Deuxième jour de frappes américaines sur l'Iran : Ormuz « fermé », le pétrole flambe encore
Les négociations sont bloquées, Trump a frappé une deuxième nuit d'affilée, l'Iran a répondu sur des bases dans la région. Voilà ce qui se passe maintenant.
Jeudi matin, 11 juin, et le fil d’actu est encore rouge. Les États-Unis ont frappé l’Iran pour la deuxième nuit consécutive - Trump a dit clairement que sans accord, ils recommenceront demain. L’Iran a répondu avec des missiles sur des bases américaines à Bahreïn, au Koweït et en Jordanie.

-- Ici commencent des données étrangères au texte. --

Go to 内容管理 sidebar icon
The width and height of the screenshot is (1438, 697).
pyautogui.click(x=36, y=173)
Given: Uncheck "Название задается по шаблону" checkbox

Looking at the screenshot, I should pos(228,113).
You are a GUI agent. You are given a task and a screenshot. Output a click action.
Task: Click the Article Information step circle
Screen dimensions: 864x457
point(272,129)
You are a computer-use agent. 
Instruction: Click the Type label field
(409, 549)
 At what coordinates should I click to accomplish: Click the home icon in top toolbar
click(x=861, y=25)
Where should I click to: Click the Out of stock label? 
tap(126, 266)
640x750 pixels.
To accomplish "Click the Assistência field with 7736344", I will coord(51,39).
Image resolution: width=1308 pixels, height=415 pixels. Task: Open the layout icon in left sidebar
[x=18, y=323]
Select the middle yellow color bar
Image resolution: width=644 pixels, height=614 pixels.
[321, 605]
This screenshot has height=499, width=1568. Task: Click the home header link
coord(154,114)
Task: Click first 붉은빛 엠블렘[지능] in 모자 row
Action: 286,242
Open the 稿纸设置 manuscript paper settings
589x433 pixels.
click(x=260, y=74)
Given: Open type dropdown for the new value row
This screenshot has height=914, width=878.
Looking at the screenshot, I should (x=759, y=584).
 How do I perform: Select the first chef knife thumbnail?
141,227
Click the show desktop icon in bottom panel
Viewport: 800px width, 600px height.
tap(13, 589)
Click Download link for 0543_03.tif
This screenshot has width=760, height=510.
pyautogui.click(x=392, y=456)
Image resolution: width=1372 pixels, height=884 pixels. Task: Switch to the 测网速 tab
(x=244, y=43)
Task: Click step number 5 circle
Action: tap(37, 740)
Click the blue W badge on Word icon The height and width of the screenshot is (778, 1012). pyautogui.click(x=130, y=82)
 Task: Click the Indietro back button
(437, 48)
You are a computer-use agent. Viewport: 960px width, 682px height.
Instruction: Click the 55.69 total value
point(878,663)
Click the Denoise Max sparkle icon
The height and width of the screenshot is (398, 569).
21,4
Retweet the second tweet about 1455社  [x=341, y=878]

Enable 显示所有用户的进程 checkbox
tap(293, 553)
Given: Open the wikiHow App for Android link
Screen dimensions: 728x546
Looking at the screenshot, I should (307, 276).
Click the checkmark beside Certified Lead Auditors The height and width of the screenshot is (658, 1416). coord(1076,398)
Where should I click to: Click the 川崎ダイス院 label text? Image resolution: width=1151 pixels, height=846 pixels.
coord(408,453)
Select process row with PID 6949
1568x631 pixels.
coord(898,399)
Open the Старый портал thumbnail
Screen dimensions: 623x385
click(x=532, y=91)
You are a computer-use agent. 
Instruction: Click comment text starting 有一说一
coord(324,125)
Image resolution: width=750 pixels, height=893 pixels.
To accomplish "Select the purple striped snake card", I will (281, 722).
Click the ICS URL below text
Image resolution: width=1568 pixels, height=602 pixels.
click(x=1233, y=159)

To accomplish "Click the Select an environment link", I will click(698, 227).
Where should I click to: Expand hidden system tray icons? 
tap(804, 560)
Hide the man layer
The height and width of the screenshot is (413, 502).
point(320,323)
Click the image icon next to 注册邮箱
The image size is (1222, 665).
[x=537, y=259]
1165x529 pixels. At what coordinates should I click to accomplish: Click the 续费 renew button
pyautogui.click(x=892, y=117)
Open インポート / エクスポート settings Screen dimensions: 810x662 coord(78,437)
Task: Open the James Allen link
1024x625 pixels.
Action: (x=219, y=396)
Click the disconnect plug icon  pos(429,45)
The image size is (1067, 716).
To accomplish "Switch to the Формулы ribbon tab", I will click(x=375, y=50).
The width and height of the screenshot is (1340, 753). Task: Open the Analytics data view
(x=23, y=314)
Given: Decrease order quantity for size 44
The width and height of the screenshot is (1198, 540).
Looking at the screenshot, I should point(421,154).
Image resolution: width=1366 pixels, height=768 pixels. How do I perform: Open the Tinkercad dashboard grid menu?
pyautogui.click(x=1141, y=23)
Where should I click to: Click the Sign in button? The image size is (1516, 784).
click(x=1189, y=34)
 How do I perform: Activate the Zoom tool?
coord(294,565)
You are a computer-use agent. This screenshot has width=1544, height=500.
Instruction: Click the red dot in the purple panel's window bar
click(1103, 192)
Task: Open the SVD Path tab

Le gros titre du jour, c’est Ormuz. L’Iran dit que le détroit est « complètement fermé » et que tout navire qui tente de passer sera attaqué. Les médias iraniens parlent de deux bateaux touchés. Washington, de son côté, affirme que les pétroliers commerciaux circulent toujours et que les navires de guerre américains n’ont pas été touchés.
Pour les gens normaux, ce n’est pas de la géopolitique abstraite. C’est la pompe à essence.
Le Brent dépasse 93 dollars le baril - plus d’un quart depuis le début de la guerre. Le Koweït a fermé son espace aérien, Kuwait Airways a annulé des vols. À Bahreïn, les sirènes ont retenti et on a demandé aux gens de se mettre à l’abri. La Jordanie a abattu cinq missiles iraniens.
Trump sur Fox News a donné des chiffres : 49 missiles Tomahawk sur des cibles en Iran, certains à 60 km de Téhéran. Le secrétaire à la Défense Hegseth, depuis le CENTCOM en Floride, a parlé de frappes qui « font avancer nos intérêts militaires et renforcent notre position diplomatique ». Ça sonne oxymore, mais c’est la ligne américaine du moment.
Les négociations semblent de nouveau bloquées. L’Iran ne lâche pas Ormuz. Les États-Unis bloquent les ports iraniens. La guerre dure depuis plus de trois mois - depuis fin février. Le fragile cessez-le-feu d’avril, c’est de l’histoire ancienne.
Côté politique, ça n’aide pas : l’essence monte, l’approbation de Trump baisse, les républicains stressent avant les midterms de novembre. Une guerre qu’une partie des électeurs n’a jamais voulue finit par frapper le portefeuille.
À surveiller :
- Ormuz est-il vraiment fermé ou surtout rhétorique - de ça dépend le prix de presque tout
- Les bases régionales vont-elles encore être visées ce soir
- Un vrai texte d’accord va-t-il arriver sur la table
Pour l’instant, la réponse aux trois, c’est « pas clair ». Le pétrole a déjà répondu.